Duncan Graham is a research professor of chemistry and head of Department for Pure and Applied Chemistry at the University of Strathclyde in Glasgow. He completed a PhD in organic chemistry at the University of Edinburgh in 1996 and his interests are in developing new diagnostic assays based on nanoparticles and spectroscopy with target molecules including DNA, RNA, proteins and small molecule biomarkers.
Jun Kameoka is an associate professor in the Department of Electrical and Computer Engineering, Material Science and Engineering at Texas A&M University. He is also affiliated as an adjunct professor with the Frontier Medical Engineering Department at Chiba University and Tokyo Jikei School of Medicine in Japan. His expertise is nano and microfluidics, micro- and nanosensors, and actuators. He has been awarded 10 U.S. and Japanese patents and published over 100 journal articles and conference proceedings.
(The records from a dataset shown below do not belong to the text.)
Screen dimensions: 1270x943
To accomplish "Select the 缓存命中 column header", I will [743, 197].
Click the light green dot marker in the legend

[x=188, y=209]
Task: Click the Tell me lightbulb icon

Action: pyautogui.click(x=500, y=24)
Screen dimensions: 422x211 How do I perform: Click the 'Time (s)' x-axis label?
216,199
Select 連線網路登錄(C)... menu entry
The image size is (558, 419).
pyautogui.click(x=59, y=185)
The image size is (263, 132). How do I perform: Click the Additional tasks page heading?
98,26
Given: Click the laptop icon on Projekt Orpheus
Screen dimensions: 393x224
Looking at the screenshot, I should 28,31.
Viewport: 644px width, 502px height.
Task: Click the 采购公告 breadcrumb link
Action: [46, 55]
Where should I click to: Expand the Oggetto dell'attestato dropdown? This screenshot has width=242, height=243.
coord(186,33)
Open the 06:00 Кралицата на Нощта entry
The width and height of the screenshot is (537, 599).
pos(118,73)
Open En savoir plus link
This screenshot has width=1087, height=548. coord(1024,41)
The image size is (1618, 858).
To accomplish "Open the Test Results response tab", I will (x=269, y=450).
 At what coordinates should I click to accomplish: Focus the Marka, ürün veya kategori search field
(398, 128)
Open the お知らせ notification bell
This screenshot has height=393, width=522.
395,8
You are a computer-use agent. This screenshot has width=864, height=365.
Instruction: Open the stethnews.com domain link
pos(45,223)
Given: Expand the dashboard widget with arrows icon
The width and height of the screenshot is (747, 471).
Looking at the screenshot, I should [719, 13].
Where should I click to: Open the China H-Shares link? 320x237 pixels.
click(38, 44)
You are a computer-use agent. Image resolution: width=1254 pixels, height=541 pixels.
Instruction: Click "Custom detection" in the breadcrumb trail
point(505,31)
Gerard Coté is the director of the Center for Remote Health Technologies and Systems and holder of the Charles H. & Bettye Barclay professorship within the Department of Biomedical Engineering at Texas A&M University. His expertise is in optical sensing for diagnostic and biomedical monitoring applications. He is a fellow of four societies including SPIE, coauthor of over 300 publications, proceedings, patents, and abstracts, and cofounder of four medical device companies.